You don’t see such valuable resources that often online so I was curious who or what was sponsoring this venture. There was no About page, so I couldn’t determine anything from the website itself. I sent off an e mail and Dan Sisken replied. Dan is doing this project on his own time though he’s been affiliated with MERIP in the past as a webmaster and web designer. He has a PhD in political science concentrating on the Middle East.
Dan has an ambitious agenda for the site and I’m going to try to participate in it as much as I can. Israel Palestine Blogs, my peace blog aggregator has not been working properly for a long time. I believe the RSS update feature can’t handle the number of blogs I feature there and so the site hasn’t been updating new posts properly. Dan and I are going to try to create a blog section at MEB that will mirror the way he’s handling his news section.
I tried to do this at my third site, Israel Palestine Forum, where I created sections featuring blogs, essays and news articles and a discussion forum. But again I wasn’t happy with the site technically or graphically and stopped updating it with the exception of the discussion forum which IS still active.

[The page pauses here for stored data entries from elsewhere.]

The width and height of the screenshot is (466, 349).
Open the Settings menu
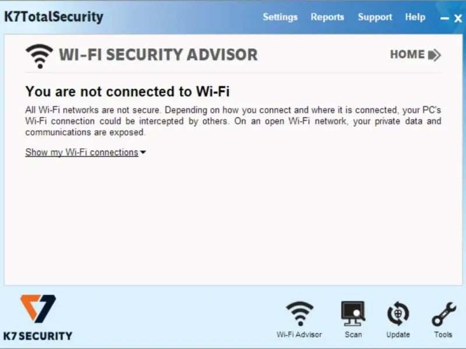coord(280,17)
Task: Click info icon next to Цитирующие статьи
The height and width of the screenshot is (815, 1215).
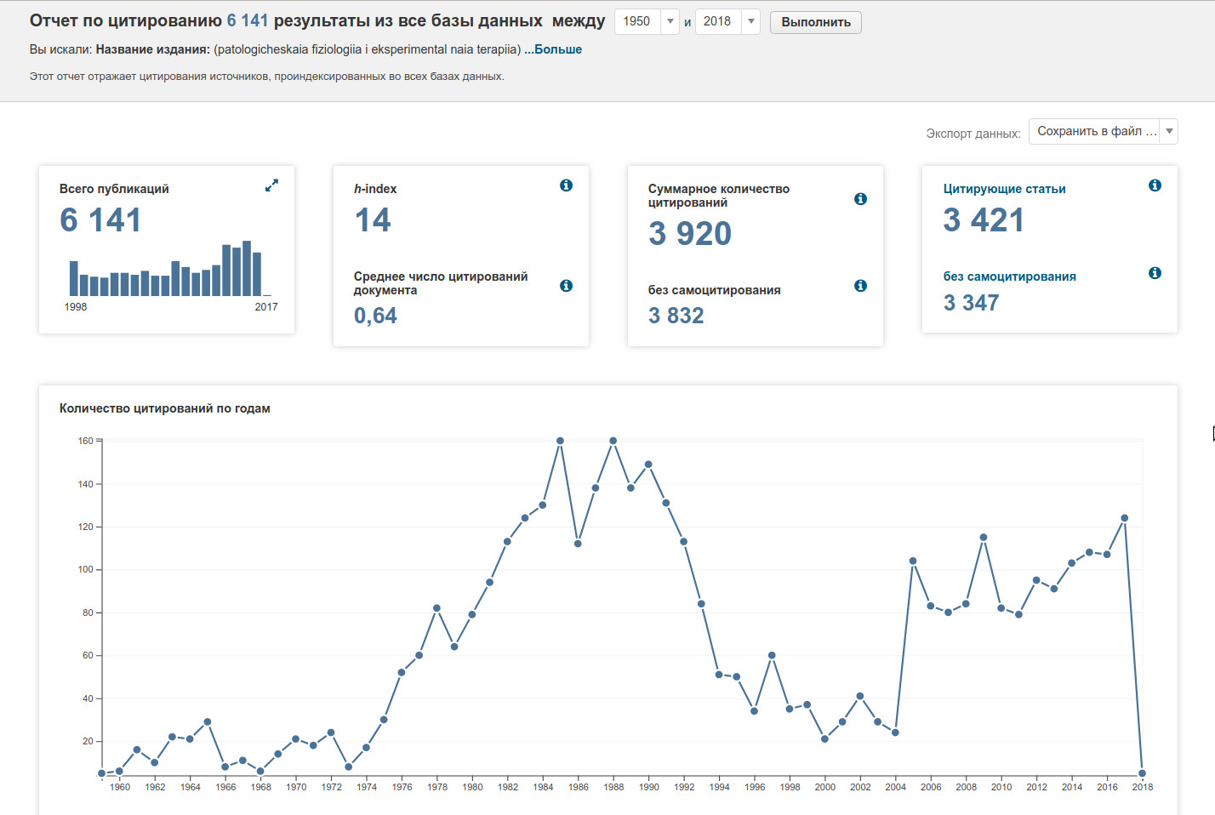Action: click(1155, 185)
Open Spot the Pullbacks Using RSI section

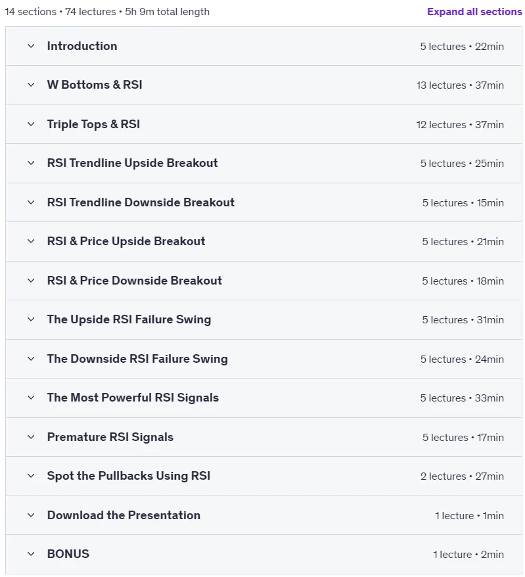[263, 476]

Eventually, I’d like to transfer the concept of Israel Palestine Blogs over to MEB so a reader would have a one-stop resource for checking both news and blog coverage of the Israeli-Arab conflict. There would also be a subscription/e-mail notification feature allowing readers to receive daily emails of the site’s content.
Since I don’t read Arabic, nor am I specialist in Middle East affairs I’ve always found it difficult to keep abreast of news developments in Palestine and the other front-line states. MideastWire offers a good resource though it covers every Middle Eastern country and doesn’t always provide enough depth in the few specific countries I’m interested in.
That’s why I was delighted to discover the Institute for Middle East Understanding, which “offers journalists and editors quick access to information about Palestine and the Palestinians, as well as expert sources — both in the U.S. and in the Middle East…IMEU works with journalists to increase the public’s understanding about the socio-economic, political and cultural aspects of Palestine, Palestinians and Palestinian Americans.”
While every such site is going to have a point of view, the organizers of this one seem to have an independent perspective that is free of an overly partisan or ideological approach that you sometimes see in other similar sites (CAMERA, MEMRI, EI, Al Jazeera, etc.) on both sides of the conflict.